It is worth noting that since most European countries allow elective abortion, it may be easier for women from Malta, Ireland, and Poland to travel for an abortion and this may be acting as a confounder which is difficult to control.

In contrast, due to abortion prohibitions in most Latin American countries, it is unlikely that a significant number of abortions can be performed by Chilean women abroad.

In addition, for Poland maternal mortality rates were already low at the time of passing restrictive abortion laws, possibly due to public policies similar to those promoting the decrease of maternal mortality in Chile. To test this hypothesis, analysis of maternal mortality data from this country is required, possibly in a similar manner to the one published for Chilean data.

Finally, the evolution of maternal mortality in Poland, Malta, and Ireland is yet to be analyzed in depth in the formal biomedical literature. In fact, such analysis was also lacking for Chile before our publication.

MercatorNet: Chile’s National Women’s Service (Sernam), estimates that at least 10 percent of maternal deaths are caused by complications from attempted abortions. Abortion is the fourth most common cause of maternal death in Chile. Your comment?

Elard Koch: This constitutes a harmful misinformation spread by Sernam. Indeed, according to the tenth revision of the International Codes of Disease (ICD), in 2008 5 deaths were attributed to codes O00-O07 out of 41 total maternal deaths (codes O00-O99)—12% of maternal deaths. Knowledge of and familiarity with the ICD-10 revision quickly orientates interpretation and correct translation. Maternal mortality comprises codes O00 to O99. Codes O00-O08 are labelled “pregnancy with abortive outcome”. In Spanish this should be translated as “Embarazo con desenlace abortivo”, and not “Embarazo terminado en aborto” (literally: pregnancy ended in abortion) as the Chilean Ministry of Health depicts.

To declare that abortion is present in all these pregnancies is misleading, because it is then interpreted as induced abortion and actually means that “10 percent of maternal deaths are caused by complications from attempted abortions”.

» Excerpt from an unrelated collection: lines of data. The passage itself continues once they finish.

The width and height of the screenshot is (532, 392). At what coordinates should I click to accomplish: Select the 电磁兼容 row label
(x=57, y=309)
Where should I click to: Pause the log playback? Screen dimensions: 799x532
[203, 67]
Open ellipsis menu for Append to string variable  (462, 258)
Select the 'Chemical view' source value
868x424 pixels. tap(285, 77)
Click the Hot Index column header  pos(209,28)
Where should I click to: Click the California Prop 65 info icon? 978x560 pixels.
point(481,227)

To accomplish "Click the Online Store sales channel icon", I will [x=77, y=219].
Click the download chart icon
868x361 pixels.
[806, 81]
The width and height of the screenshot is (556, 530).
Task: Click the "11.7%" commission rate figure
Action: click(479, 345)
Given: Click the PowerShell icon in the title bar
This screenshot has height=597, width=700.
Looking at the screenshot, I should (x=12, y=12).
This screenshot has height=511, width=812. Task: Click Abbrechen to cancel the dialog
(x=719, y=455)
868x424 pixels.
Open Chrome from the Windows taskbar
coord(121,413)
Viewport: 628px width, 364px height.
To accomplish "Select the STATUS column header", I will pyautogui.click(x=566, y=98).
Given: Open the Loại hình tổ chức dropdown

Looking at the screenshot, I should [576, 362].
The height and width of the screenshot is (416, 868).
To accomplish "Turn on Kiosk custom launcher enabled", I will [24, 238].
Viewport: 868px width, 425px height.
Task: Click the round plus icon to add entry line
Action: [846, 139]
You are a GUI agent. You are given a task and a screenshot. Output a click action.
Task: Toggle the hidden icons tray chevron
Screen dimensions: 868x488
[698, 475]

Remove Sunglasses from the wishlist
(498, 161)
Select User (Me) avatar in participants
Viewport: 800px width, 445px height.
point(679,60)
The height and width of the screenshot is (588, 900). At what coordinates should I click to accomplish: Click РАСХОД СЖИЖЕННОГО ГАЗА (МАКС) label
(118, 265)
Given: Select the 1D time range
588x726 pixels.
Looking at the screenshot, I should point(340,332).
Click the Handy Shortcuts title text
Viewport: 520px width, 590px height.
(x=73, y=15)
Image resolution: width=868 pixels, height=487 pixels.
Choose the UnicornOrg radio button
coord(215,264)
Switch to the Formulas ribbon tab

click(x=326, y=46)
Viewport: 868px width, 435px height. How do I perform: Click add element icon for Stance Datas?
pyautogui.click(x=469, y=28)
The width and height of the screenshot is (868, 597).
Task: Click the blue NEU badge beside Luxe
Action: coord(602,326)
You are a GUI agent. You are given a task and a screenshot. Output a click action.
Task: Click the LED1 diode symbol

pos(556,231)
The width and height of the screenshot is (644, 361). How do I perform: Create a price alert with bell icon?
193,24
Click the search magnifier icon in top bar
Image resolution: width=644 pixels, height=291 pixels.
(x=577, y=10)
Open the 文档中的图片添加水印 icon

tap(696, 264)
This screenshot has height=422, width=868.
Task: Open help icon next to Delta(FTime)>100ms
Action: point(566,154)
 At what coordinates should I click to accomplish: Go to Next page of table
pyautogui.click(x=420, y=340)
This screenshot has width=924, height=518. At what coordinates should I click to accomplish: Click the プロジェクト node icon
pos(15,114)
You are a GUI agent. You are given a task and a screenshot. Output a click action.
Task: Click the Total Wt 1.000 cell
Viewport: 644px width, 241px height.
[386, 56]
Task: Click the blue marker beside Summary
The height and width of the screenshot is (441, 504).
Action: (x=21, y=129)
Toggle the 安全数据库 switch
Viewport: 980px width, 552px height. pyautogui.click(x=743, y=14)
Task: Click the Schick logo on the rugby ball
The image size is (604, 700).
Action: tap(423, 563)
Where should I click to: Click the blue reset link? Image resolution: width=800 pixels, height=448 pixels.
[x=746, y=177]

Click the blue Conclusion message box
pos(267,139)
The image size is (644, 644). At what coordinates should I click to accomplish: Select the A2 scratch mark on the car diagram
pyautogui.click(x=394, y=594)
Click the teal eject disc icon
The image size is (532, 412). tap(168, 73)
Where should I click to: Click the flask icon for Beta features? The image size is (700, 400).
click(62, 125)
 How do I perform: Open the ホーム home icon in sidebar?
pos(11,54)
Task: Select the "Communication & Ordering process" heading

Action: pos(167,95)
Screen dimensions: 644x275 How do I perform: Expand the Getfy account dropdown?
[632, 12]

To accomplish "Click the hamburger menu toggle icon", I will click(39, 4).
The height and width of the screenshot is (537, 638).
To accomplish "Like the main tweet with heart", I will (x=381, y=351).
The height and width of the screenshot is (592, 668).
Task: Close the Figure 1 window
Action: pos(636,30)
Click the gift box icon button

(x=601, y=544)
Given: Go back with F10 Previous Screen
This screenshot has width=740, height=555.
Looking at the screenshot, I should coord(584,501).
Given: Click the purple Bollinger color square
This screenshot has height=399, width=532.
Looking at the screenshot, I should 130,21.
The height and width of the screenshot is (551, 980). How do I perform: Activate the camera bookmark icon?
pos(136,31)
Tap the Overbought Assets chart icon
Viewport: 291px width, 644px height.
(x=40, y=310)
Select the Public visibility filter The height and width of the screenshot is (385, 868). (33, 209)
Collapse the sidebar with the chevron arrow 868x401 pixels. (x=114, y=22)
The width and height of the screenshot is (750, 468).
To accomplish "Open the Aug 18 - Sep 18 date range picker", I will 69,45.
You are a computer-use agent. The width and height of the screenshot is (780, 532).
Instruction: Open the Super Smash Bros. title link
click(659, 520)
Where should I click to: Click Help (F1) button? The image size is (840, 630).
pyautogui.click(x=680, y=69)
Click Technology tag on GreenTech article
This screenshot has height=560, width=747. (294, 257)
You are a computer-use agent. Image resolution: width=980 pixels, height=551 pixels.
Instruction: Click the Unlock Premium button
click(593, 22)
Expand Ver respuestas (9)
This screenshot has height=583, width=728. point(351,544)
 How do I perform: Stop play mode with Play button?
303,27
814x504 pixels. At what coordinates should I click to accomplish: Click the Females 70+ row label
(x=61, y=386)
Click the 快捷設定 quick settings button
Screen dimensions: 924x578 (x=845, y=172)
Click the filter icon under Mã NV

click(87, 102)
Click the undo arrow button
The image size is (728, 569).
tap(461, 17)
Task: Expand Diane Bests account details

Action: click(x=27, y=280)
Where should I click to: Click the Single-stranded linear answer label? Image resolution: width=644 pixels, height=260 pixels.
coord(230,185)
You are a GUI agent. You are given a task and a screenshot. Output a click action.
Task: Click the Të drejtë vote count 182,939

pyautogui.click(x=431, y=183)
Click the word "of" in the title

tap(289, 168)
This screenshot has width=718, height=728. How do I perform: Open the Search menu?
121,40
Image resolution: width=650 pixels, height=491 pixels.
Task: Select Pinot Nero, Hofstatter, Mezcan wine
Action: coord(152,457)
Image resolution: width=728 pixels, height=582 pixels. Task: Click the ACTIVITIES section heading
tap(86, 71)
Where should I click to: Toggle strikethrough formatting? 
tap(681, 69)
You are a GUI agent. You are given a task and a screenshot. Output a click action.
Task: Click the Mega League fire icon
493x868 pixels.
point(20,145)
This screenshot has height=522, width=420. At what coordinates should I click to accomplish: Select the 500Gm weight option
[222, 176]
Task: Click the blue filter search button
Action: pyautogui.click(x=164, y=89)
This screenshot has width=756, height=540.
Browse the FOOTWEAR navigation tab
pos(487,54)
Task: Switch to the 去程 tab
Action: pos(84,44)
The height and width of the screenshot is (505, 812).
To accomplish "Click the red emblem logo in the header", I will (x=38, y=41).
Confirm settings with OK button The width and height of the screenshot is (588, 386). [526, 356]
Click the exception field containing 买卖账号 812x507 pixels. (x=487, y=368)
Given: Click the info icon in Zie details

In fact, of the 5 cases that took place in 2008, 3 were ectopic pregnancies and 2 were actually unspecified abortions, presumably attributable to clandestine abortion. Thus, a more precise statement should be that 2 out of 41 cases were attributable to complications of abortion. This means 4.87% and not more than 10% of the total maternal deaths registered that year.

Moreover, due to the very low maternal mortality exhibited by Chile, it is inappropriate to use percentages to refer those causes that only have 1 or 2 cases. The risk of maternal death by abortion in Chile was 1 in 2,000,000 women at fertile age in 2008 and 1 in 4,000,000 women at fertile age in 2009.

In other words and from an epidemiological perspective, when the numerators are very low, the proportions and rates are very unstable for comparison purposes because 1 or 2 cases make a big change in the proportion or rates.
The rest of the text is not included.